The ECB mode is deterministic, that is, if plaintext block P1, P2,…, Pm are encrypted twice under the same key, the output ciphertext blocks will be the same.

In fact, for a given key technically we can create a codebook of ciphertexts for all possible plaintext blocks. Encryption would then entail only looking up for required plaintext and select the corresponding ciphertext. Thus, the operation is analogous to the assignment of code words in a codebook, and hence gets an official name − Electronic Codebook mode of operation (ECB). It is illustrated as follows −

ECB Mode

Analysis of ECB Mode

In reality, any application data usually have partial information which can be guessed. For example, the range of salary can be guessed. A ciphertext from ECB can allow an attacker to guess the plaintext by trial-and-error if the plaintext message is within predictable.
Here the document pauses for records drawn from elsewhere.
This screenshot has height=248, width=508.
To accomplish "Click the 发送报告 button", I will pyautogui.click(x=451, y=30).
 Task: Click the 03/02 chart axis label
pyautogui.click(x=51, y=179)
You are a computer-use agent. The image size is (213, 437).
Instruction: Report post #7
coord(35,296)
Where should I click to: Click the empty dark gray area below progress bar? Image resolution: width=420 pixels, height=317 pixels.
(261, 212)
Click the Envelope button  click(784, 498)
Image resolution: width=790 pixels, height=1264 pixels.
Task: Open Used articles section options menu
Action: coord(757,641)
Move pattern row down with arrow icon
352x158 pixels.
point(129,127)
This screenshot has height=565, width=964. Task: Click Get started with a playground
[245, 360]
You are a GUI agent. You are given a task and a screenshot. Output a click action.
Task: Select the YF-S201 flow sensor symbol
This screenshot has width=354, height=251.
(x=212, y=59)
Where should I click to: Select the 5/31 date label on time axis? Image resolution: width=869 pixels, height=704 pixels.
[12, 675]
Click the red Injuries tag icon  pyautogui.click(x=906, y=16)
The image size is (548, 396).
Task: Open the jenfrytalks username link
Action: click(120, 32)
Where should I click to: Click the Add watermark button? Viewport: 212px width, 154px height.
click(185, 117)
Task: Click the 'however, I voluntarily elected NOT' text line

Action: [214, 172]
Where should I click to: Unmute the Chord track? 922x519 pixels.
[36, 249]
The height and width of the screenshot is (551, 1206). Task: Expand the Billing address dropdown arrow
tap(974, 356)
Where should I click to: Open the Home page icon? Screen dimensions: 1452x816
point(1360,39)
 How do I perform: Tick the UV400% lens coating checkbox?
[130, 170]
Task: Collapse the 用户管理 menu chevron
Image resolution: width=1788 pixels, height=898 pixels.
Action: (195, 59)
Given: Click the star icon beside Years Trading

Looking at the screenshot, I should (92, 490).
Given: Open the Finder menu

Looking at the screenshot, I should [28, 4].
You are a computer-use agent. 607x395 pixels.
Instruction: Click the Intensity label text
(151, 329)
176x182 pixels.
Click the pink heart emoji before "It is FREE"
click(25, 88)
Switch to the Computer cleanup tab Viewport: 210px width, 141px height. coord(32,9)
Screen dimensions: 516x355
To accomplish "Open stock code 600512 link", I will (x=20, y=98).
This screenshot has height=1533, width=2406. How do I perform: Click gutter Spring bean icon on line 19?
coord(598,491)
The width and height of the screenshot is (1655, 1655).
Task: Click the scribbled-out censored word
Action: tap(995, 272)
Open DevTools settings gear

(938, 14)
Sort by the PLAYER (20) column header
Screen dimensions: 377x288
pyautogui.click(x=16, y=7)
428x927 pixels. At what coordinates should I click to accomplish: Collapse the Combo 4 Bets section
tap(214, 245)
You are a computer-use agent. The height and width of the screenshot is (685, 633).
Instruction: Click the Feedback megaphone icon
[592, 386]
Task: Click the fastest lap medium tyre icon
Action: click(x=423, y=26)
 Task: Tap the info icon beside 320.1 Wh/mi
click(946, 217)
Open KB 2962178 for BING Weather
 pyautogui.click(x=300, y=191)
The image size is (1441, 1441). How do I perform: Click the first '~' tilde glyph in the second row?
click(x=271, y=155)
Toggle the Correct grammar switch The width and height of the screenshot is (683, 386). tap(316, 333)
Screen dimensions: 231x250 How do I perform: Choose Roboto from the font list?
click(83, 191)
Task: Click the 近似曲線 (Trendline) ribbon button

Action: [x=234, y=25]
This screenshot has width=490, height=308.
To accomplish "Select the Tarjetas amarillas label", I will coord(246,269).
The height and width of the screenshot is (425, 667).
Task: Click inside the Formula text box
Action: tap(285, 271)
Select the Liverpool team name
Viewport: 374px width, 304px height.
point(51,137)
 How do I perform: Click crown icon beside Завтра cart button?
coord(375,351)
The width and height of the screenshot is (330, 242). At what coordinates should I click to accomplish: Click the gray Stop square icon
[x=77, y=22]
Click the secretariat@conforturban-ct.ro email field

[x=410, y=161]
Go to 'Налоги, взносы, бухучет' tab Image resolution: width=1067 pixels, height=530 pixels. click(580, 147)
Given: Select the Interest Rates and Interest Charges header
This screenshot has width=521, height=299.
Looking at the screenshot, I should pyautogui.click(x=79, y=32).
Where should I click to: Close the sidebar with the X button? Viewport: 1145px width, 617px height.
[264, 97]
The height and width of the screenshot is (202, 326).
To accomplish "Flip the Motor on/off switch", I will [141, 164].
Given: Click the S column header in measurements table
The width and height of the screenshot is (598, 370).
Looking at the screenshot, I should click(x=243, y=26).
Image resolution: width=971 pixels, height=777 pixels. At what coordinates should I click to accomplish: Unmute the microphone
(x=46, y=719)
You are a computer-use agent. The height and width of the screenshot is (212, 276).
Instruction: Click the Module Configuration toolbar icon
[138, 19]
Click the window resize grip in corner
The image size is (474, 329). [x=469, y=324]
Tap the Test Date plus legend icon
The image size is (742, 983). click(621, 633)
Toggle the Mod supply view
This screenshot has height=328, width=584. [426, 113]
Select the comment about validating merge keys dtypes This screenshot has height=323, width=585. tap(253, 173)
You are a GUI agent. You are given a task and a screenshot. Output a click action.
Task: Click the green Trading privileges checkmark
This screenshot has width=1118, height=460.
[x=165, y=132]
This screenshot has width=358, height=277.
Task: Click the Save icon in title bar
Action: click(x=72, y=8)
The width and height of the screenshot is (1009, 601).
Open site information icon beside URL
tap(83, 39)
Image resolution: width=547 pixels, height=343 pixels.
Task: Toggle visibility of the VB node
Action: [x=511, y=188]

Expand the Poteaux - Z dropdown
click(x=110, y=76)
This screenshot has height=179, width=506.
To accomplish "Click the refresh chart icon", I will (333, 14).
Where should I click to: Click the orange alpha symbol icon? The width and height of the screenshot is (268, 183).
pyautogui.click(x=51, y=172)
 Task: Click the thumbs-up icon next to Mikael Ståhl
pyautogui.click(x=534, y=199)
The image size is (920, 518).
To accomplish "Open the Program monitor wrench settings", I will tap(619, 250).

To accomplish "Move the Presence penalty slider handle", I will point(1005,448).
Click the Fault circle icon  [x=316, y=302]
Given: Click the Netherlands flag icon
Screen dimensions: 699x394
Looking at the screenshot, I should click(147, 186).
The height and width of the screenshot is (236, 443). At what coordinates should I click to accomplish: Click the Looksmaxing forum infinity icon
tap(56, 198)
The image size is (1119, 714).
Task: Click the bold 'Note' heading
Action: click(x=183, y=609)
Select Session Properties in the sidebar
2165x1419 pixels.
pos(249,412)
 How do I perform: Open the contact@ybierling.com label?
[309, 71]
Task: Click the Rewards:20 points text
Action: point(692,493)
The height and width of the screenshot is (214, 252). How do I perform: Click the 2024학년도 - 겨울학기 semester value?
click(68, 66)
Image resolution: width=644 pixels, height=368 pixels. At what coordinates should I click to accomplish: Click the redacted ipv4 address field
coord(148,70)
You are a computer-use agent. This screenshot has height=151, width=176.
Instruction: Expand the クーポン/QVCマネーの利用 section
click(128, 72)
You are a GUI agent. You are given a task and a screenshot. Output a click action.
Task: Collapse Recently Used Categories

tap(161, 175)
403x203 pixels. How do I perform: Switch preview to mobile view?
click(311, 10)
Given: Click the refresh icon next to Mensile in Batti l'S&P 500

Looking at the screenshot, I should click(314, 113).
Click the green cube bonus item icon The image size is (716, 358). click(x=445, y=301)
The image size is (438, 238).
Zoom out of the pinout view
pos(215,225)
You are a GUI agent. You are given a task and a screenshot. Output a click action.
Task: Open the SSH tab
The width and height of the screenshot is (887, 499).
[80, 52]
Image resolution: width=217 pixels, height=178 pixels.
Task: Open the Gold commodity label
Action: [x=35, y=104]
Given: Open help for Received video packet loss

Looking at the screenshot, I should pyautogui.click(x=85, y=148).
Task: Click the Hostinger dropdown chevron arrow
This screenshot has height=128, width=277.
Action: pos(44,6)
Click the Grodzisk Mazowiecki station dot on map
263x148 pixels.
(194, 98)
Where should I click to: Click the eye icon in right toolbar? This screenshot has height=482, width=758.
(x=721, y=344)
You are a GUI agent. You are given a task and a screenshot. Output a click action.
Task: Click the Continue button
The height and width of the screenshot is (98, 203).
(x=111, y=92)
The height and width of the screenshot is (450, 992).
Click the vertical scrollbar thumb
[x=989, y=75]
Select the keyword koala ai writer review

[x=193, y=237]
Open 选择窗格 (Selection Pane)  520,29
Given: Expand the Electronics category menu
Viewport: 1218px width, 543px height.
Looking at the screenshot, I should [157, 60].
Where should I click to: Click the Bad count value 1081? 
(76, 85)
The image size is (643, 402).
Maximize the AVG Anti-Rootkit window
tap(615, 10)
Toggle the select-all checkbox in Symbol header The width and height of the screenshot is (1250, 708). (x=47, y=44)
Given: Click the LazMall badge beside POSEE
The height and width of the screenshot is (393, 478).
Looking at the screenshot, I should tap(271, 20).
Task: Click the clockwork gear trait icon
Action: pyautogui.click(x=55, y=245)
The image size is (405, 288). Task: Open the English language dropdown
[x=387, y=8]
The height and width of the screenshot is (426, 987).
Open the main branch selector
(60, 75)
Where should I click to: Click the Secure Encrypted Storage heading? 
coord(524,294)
For example, if a ciphertext from the ECB mode is known to encrypt a salary figure, then a small number of trials will allow an attacker to recover the figure. In general, we do not wish to use a deterministic cipher, and hence the ECB mode should not be used in most applications.

Cipher Block Chaining (CBC) Mode

CBC mode of operation provides message dependence for generating ciphertext and makes the system non-deterministic.


The operation of CBC mode is depicted in the following illustration. The steps are as follows −

  • Load the n-bit Initialization Vector (IV) in the top register.

  • XOR the n-bit plaintext block with data value in top register.

  • Encrypt the result of XOR operation with underlying block cipher with key K.

  • Feed ciphertext block into top register and continue the operation till all plaintext blocks are processed.

  • For decryption, IV data is XORed with first ciphertext block decrypted. The first ciphertext block is also fed into to register replacing IV for decrypting next ciphertext block.

CBC Mode

Analysis of CBC Mode

In CBC mode, the current plaintext block is added to the previous ciphertext block, and then the result is encrypted with the key. Decryption is thus the reverse process, which involves decrypting the current ciphertext and then adding the previous ciphertext block to the result.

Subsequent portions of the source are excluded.